====== Records shown
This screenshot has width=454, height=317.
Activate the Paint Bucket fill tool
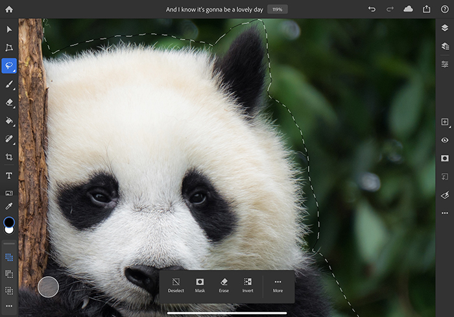tap(9, 121)
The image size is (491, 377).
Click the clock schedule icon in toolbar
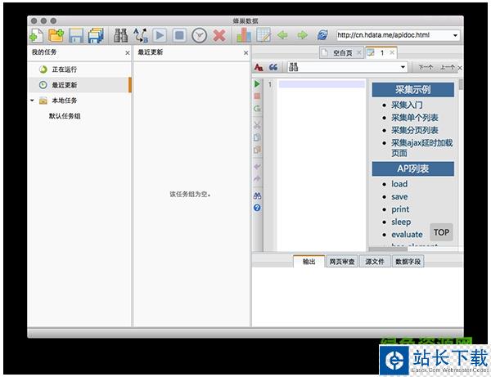pos(200,35)
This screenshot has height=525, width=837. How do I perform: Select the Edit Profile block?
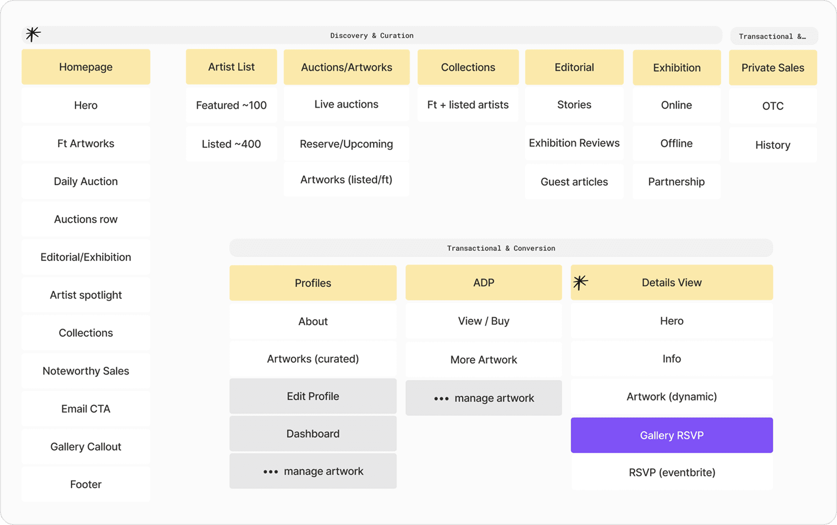[313, 396]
============
# Brief
In the copy, include each entry exactly as written and none of the pictures.

# Written response
This screenshot has width=454, height=317.
Activate the Paint Bucket fill tool
tap(9, 121)
The image size is (491, 377).
Click the clock schedule icon in toolbar
pos(200,35)
This screenshot has height=525, width=837. How do I perform: Select the Edit Profile block?
[313, 396]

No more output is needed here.